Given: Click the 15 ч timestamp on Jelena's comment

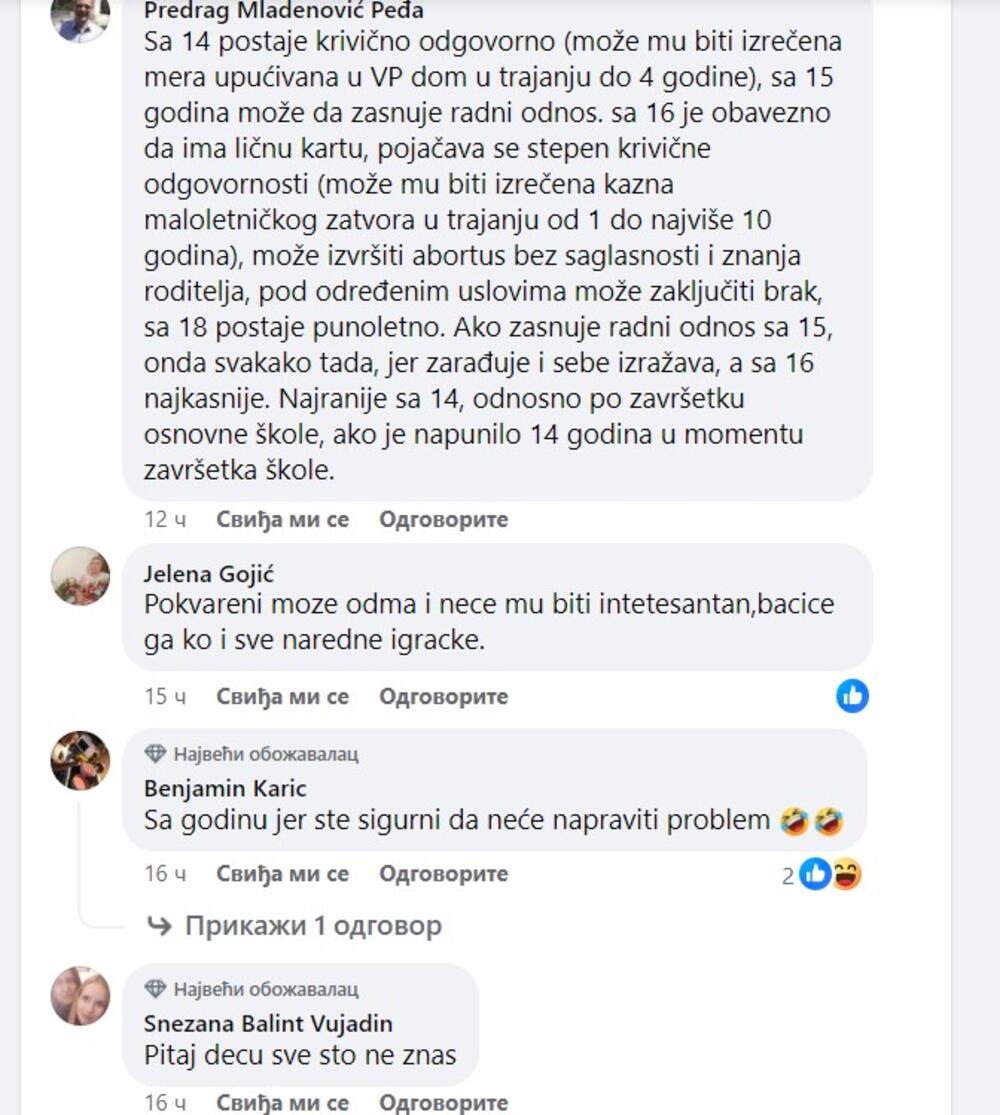Looking at the screenshot, I should [165, 696].
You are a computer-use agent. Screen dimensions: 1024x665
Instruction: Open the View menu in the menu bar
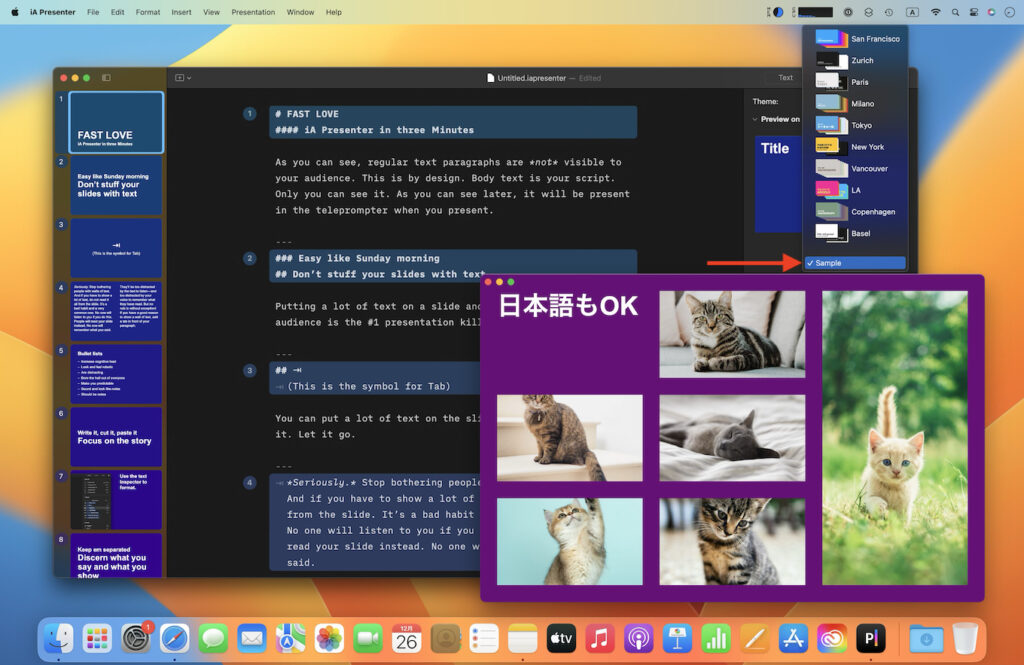point(212,12)
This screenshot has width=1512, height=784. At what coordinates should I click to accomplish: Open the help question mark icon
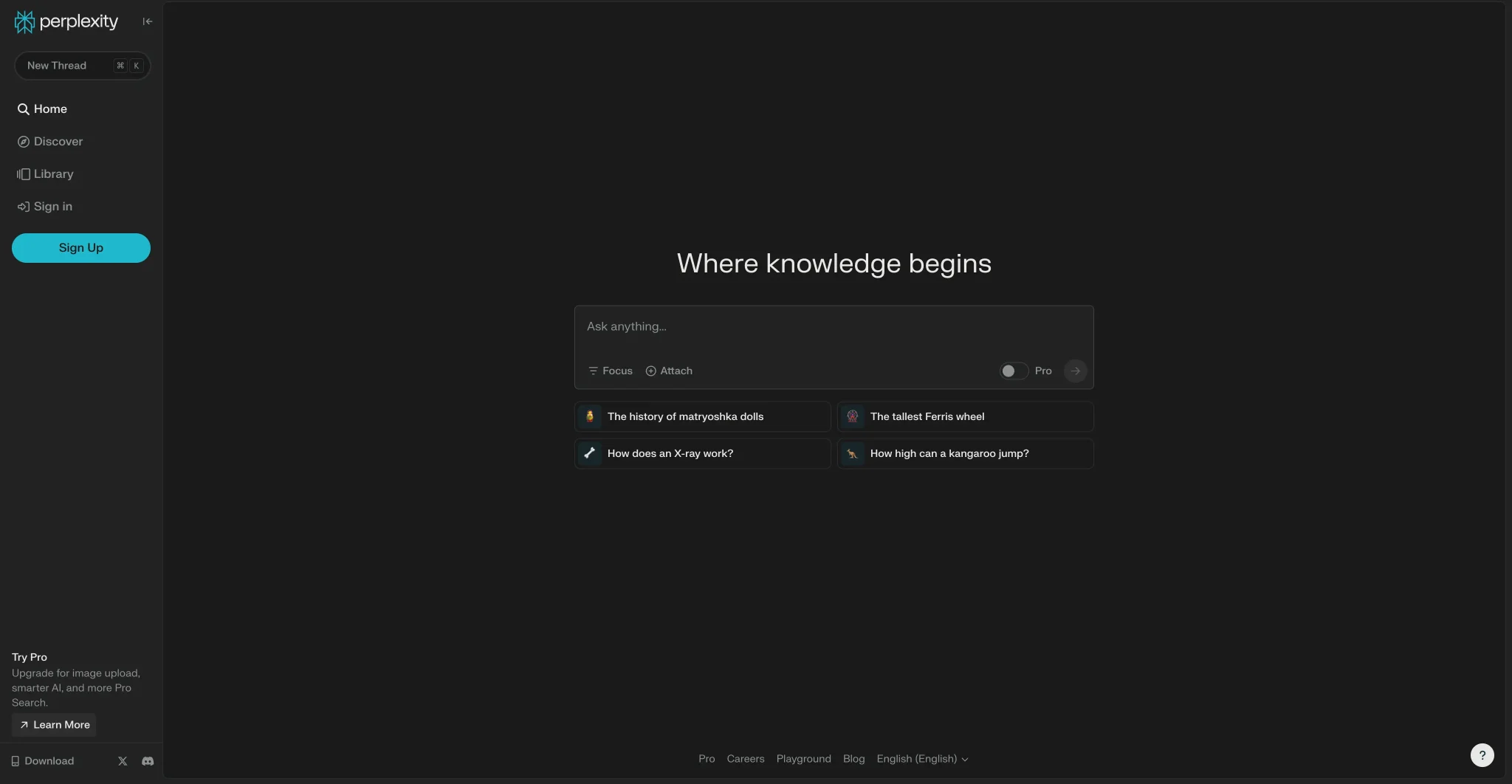click(x=1482, y=755)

### Your instructions
When you reach the line that contains "Instruction: Open the", start reproducing, and continue word for word to the end of the records; skip all pictures.

### Result
Instruction: Open the View menu in the menu bar
point(212,12)
This screenshot has width=1512, height=784. At what coordinates should I click to accomplish: Open the help question mark icon
click(x=1482, y=755)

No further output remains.